━━━ Document passage
# Firefox vs IE vs Chrome vs Safari vs Opera



## mewtini (Mar 12, 2013)

Five different browsers. SPARTA TIME \o/

I use Chrome; IE nor Safari are available to me 'cause Linux.

Go!


----------



## Vipera Magnifica (Mar 12, 2013)

I use all of them from time to time but I find Firefox is my favorite.


----------



## Ever (Mar 12, 2013)

I use Google Chrome on both my computer and my mom's Mac, but Safari on my iPad because Chrome gets really slow.


----------



## mewtini (Mar 12, 2013)

Safari is integrated into iOS, so it definitely should be the fastest.


----------



## Tailsy (Mar 12, 2013)

Chrome (⌒▽⌒)☆ I used to use Firefox, though.


----------



## Murkrow (Mar 12, 2013)

I'm currently using Firefox but if ever it breaks for no apparent reason I'll switch back to chrome, and if that breaks I'll go back to Firefox which would've fixed itself magically by then.
Not sure how many times that cycle has happened but it's definitely been a few.


----------



## hopeandjoy (Mar 12, 2013)

Firefox.

Can I just say that I've had a ton of people tell me that I should be using Chrome? Because I have. And I've tried. I just don't like it UI and I don't think it's as customizable as Firefox.
━━━━━━
Written task 1:
In the browser thread, which browser does Ever use on an iPad, and why?
Written task 2:
Write the next part of the browser thread, picking up after its last post.
The rows have nothing to do with the browser thread.
━━━ Material supplied
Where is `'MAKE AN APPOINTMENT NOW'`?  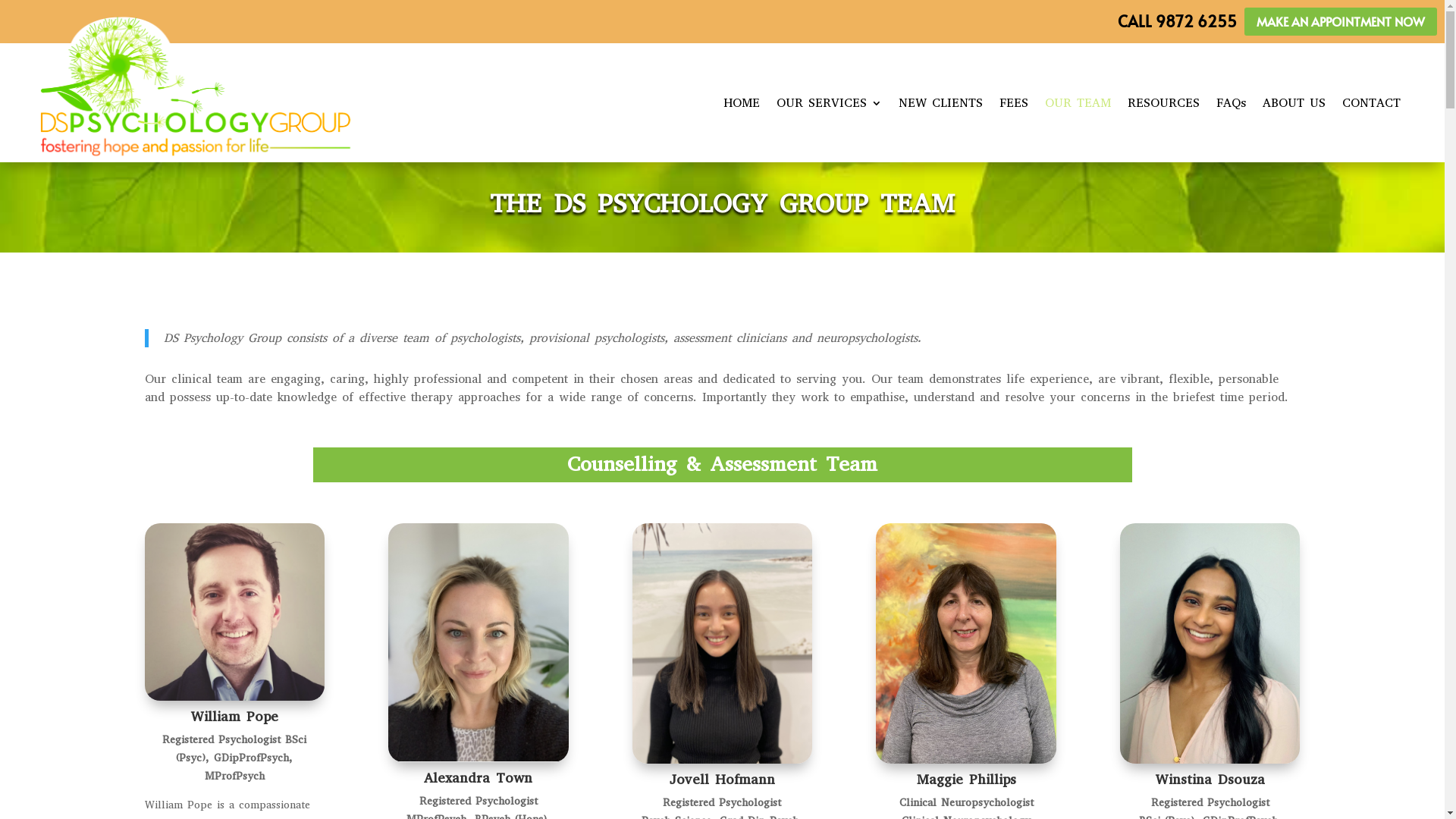
'MAKE AN APPOINTMENT NOW' is located at coordinates (1340, 21).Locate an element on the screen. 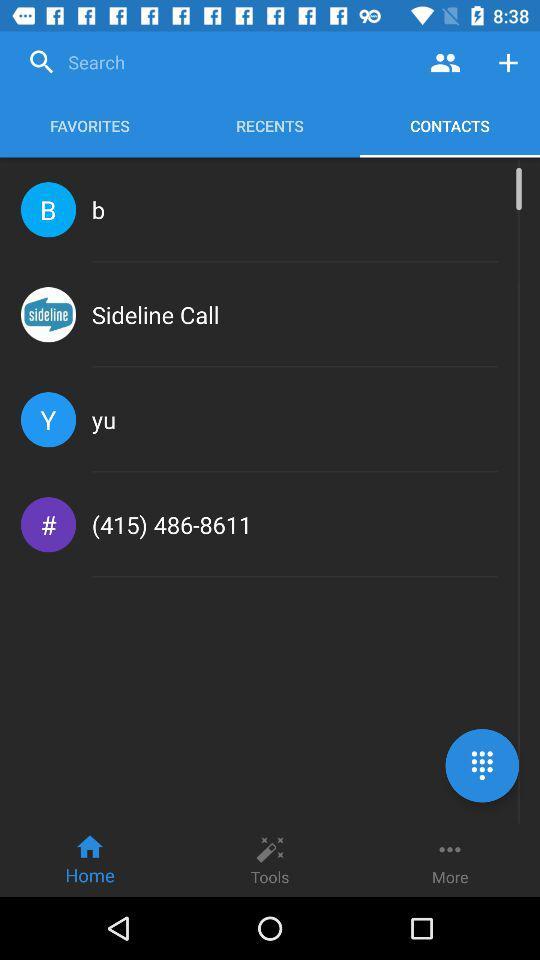 This screenshot has width=540, height=960. (415) 486-8611 is located at coordinates (171, 523). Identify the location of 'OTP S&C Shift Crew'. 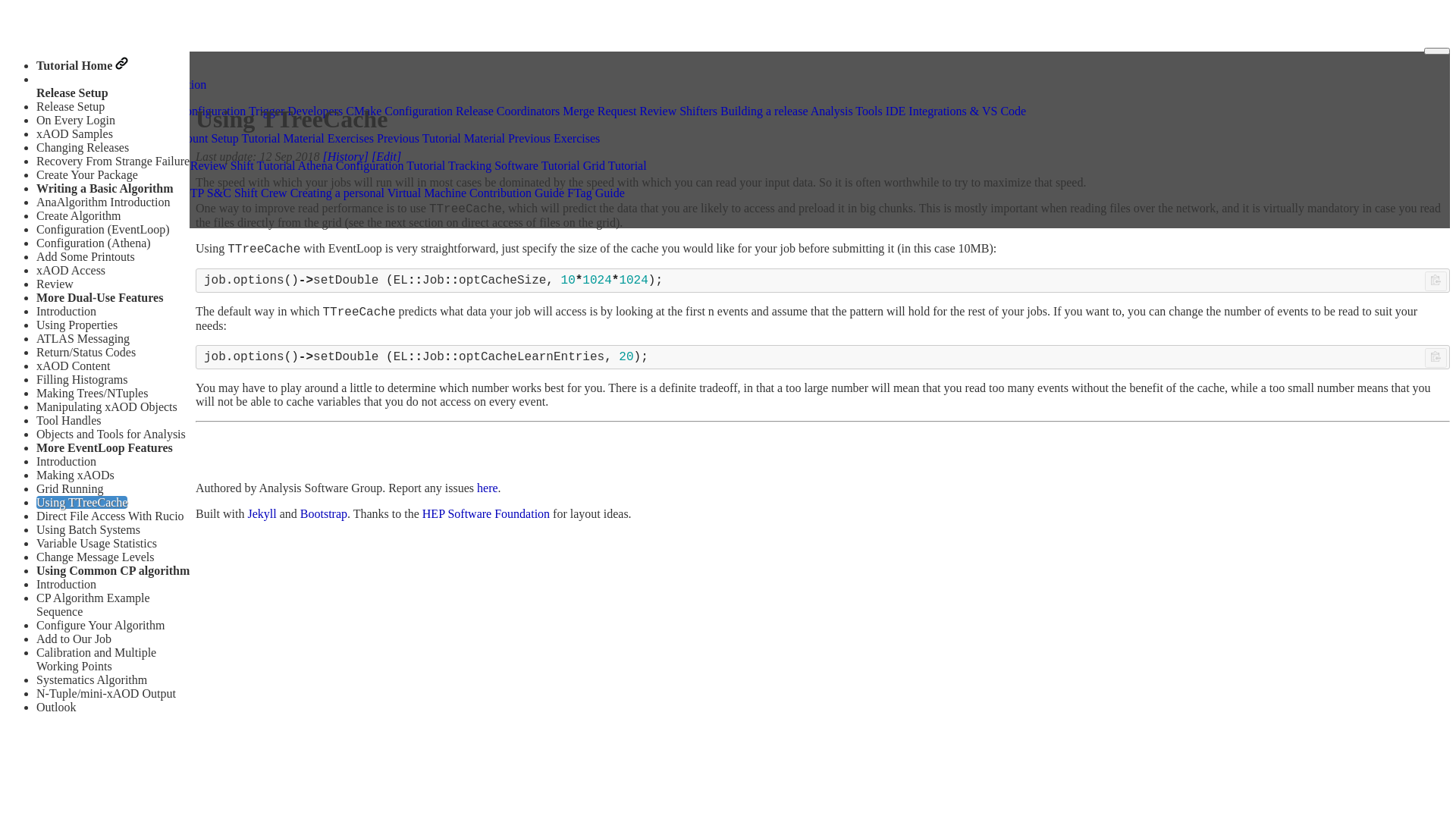
(233, 192).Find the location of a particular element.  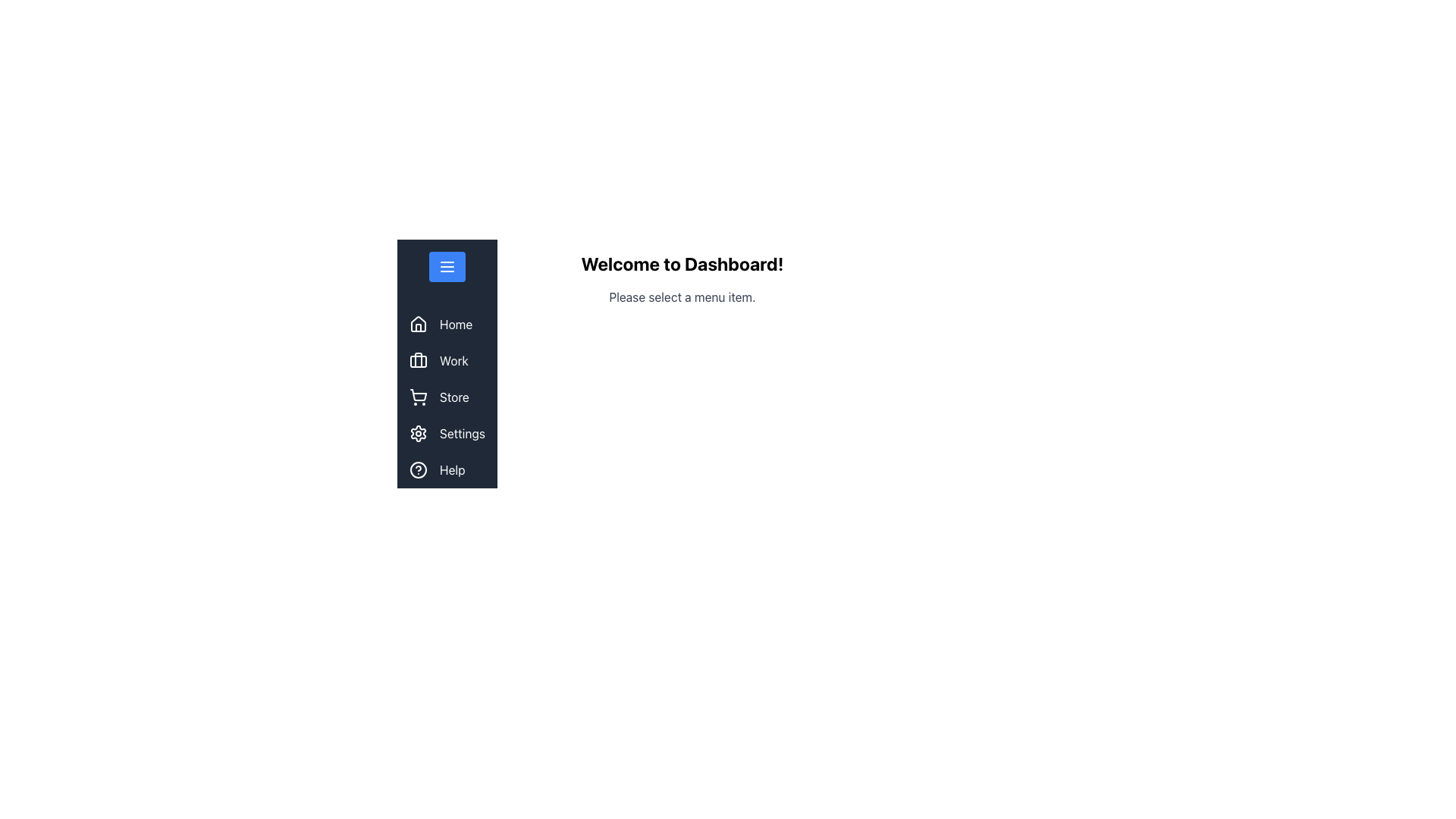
━━━━━━
Final answer 1:
Safari, because Chrome gets really slow on the iPad.

Final answer 2:
IE is shit but some sites like the Sims 3 official site don't function right on Firefox and I like to preserve my tabs when using the school internet.


----------



## mewtini (Mar 12, 2013)

Photo Finish - hahaha that's what I used to do when I had Windows 7

I only have Chrome right now but.

hopeandjoy - It definitely isn't as customizable; that's why I might try to use Firefox again. I wish I had the option of IE because some sites don't work on anything else, so...


----------



## Hippy (Mar 12, 2013)

Google Chrome is my preferred browser. I've never really used FireFox, but it doesn't look as good as Chrome. And Internet Explorer sucks.

My favorite part about Google Chrome is all the different themes :3


----------



## hopeandjoy (Mar 12, 2013)

B-but Firefox has themes too! And some are really pretty.


----------



## Connoiseusse Burgundy (Mar 12, 2013)

Google Chrome is good browser. Firefox is nice too. Internet Explorer is an abomination

'You suck' is obviously the best, tho.


----------



## DarkAura (Mar 12, 2013)

I like Chrome the best, as it's _much_ faster than Internet Explorer and it has Incognito Windows, while I'm not sure if Firefox does or not. Occasionally, I use Firefox when at school, but sometimes things using flash and javascript don't work on Firefox but work on Chrome.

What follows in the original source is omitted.